Ob in der Massenerkrankung der Arbeitnehmer ein außergewöhnlicher Umstand zu sehen sei, muss noch gerichtlich geklärt werden. Sollte sich die „Krankheitswelle“ unter den Piloten tatsächlich als Streik qualifizieren lassen, so entfielen die Entschädigungsansprüche der Flugreisenden gegenüber TUIfly. Denn ein Streik von einem gewissen Ausmaße könnte einen solchen außergewöhnlichen Umstand darstellen.
Darf TUIfly Fluggästen eine Entschädigung verwehren?
Nach meiner Rechtsauffassung handelt es sich aber bei den Krankmeldungen nicht um einen außergewöhnlichen Umstand, der die TUIfly aus ihrer Leistungspflicht entbindet.
Denn wenn man sich mit der BGH Entscheidung auf die „Außergewöhnlichkeit“, als „nicht dem gewöhnlichen Lauf der Dinge entsprechend“ erfasst und damit als außerhalb dessen liegend, was normalerweise bei der Personenbeförderung im Luftverkehr vorkommt, so muss man die Krankheitswelle dem Anwendungsbereich des Art. 5 Abs. 3 Fluggastrechteverordnung absprechen. als – Die Erkrankung ist nämlich in der Regel kein von außen kommender Umstand. Zudem hat eine ordnungs- und plangemäße Durchführung des Ablaufs der Personenbeförderung Krankenstände einzukalkulieren, sodass diese den Ablauf regelmäßig nicht beeinträchtigen oder unmöglich machen können.
Damit korrespondierend läst die Rechtsprechung die Erkrankung von Flugpersonal für sich genommen als keinen außergewöhnlichen Umstand gelten (LG Düsseldorf, Urteil vom 24.08.2014, 22 S 31/14; LG Darmstadt, Urteil vom 23.05.2012, 7 S 250/11).

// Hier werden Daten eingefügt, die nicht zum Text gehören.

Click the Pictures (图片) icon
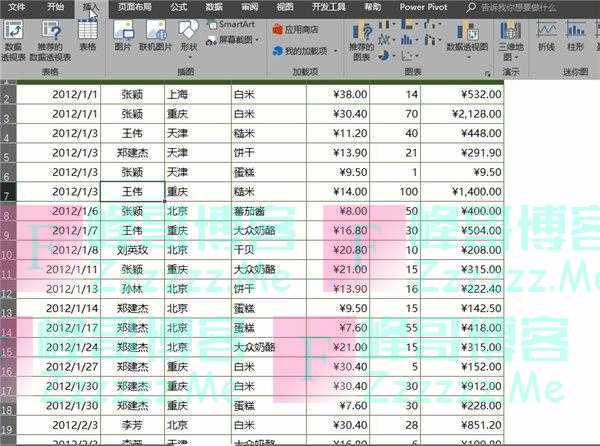This screenshot has height=446, width=600. (123, 36)
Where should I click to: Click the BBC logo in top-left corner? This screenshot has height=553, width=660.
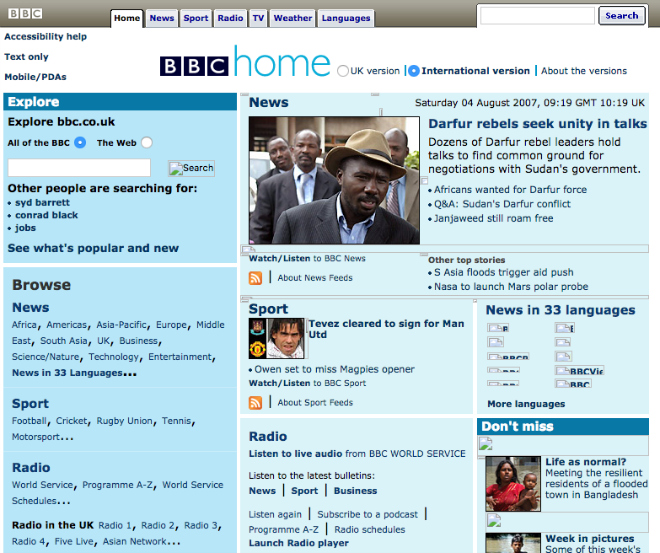tap(25, 13)
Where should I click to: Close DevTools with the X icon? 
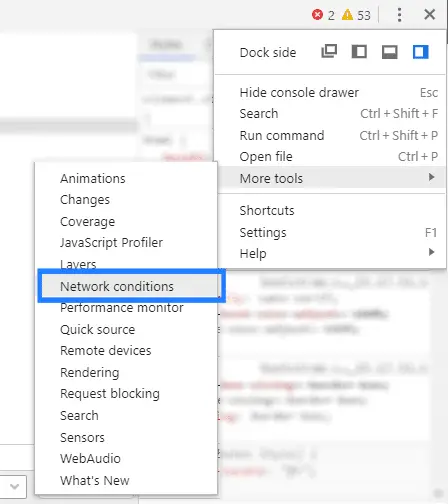pyautogui.click(x=430, y=15)
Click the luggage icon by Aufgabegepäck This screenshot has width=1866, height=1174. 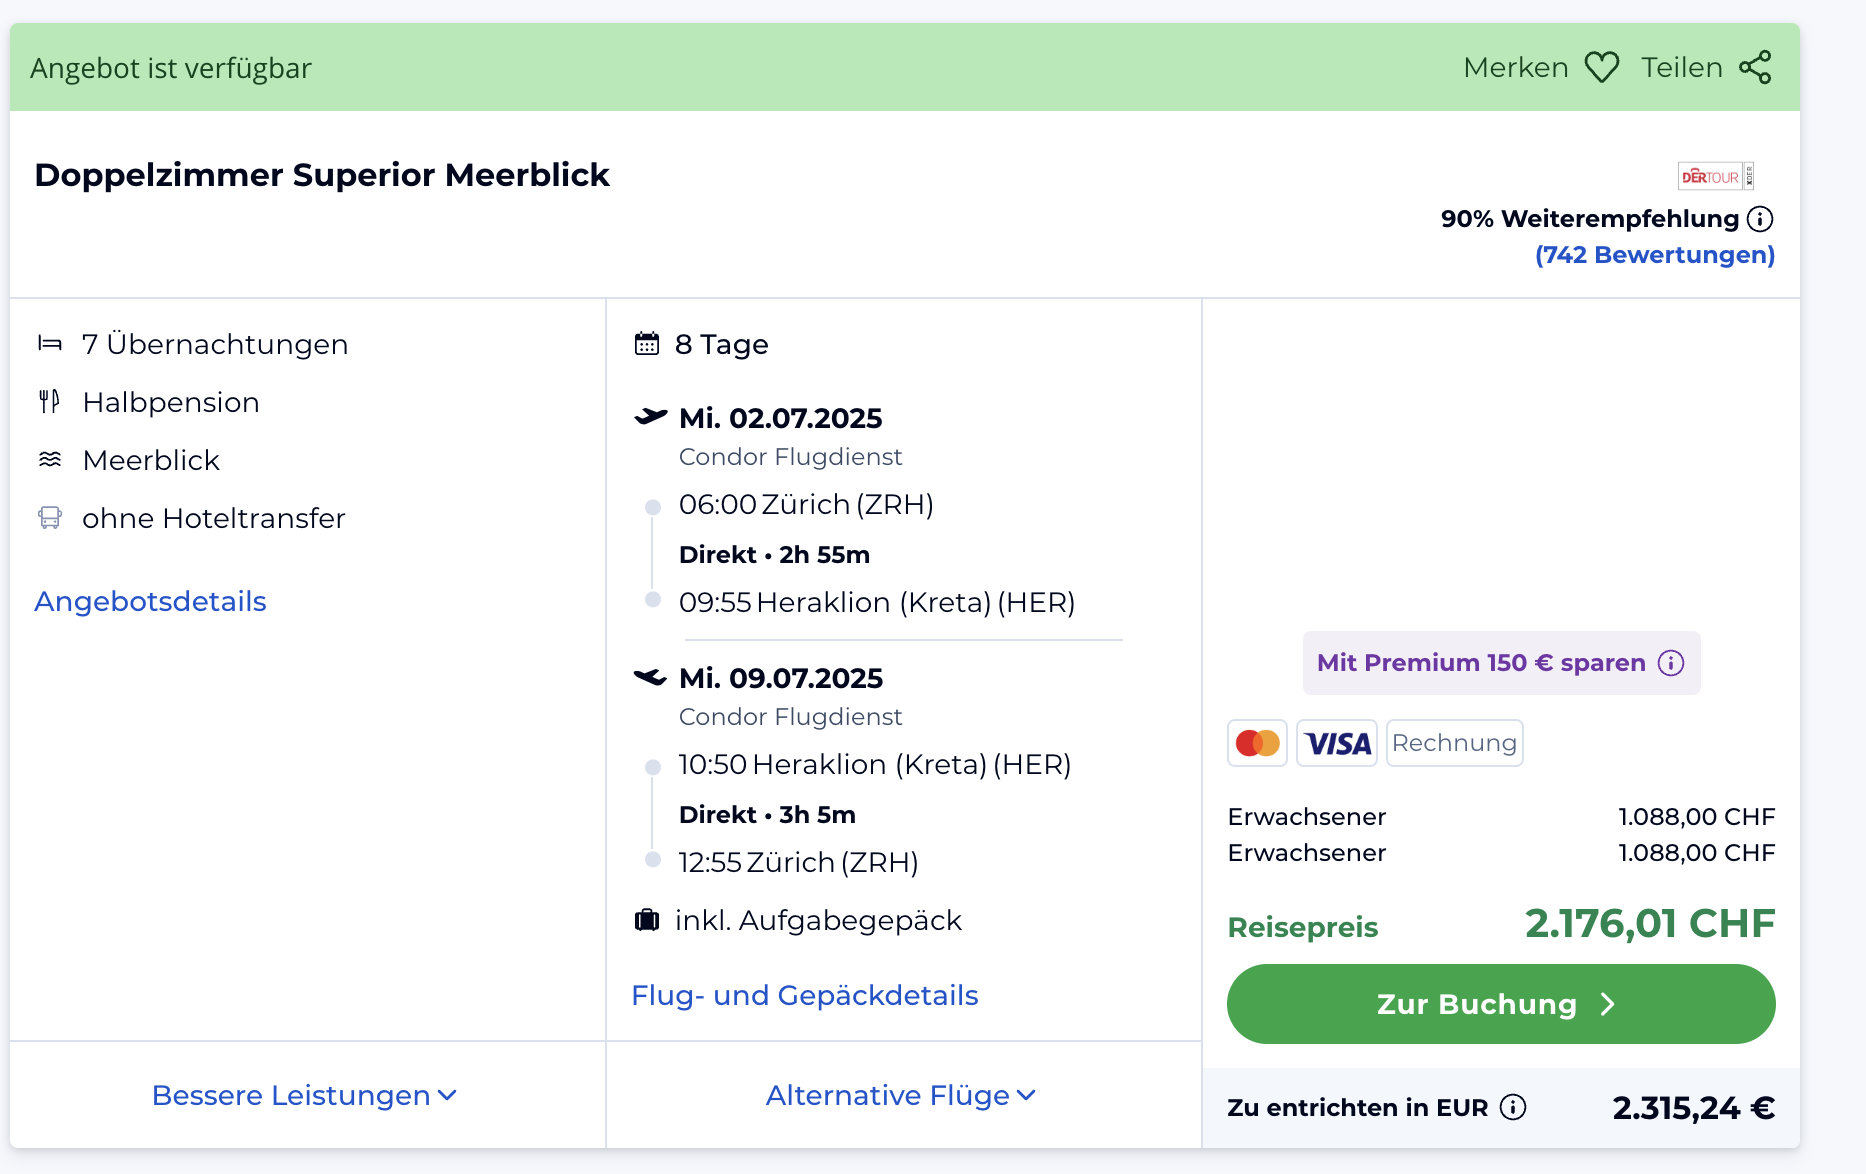coord(647,920)

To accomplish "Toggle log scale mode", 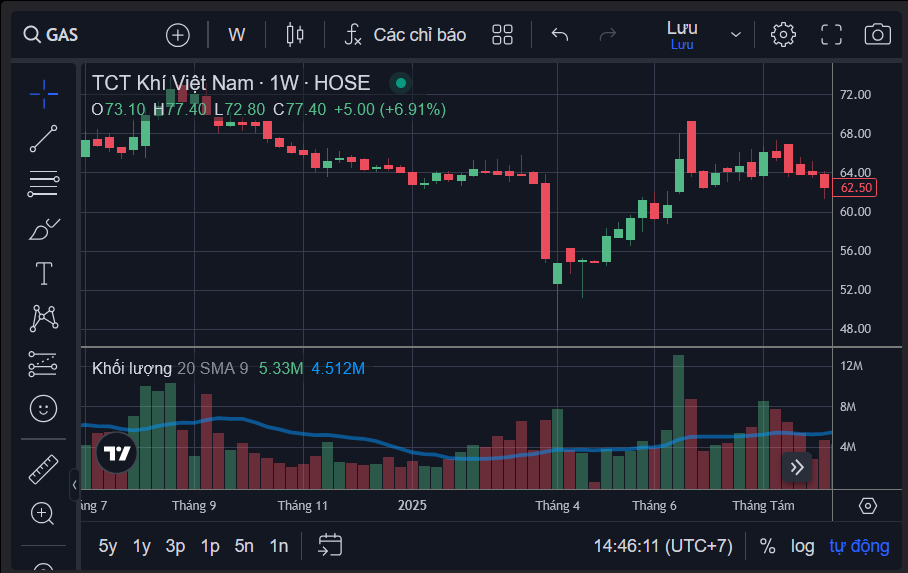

Betroffenen ist anzuraten sich einen rechtlichen Rat einzuholen und unverzüglich die ihnen zufallenden Ansprüche (z.B. auf Schadensersatz oder genau gesagt auf Ausgleich bzw. Erstattung) schriftlich gegenüber TUIfly anzumelden. Dabei sollte der Fluggast dem Unternehmen eine taggenaue Frist (tt.mm.jjjj) setzen. Weigert sich das Flugunternehmen den Forderungen nachzukommen, so darf – im Falle begründeter Ansprüche – der Reisende auch den Ersatz der ihm – im Rahmen der außergerichtlichen Vertretung – anfallenden Anwaltskosten von TUIfly verlangen.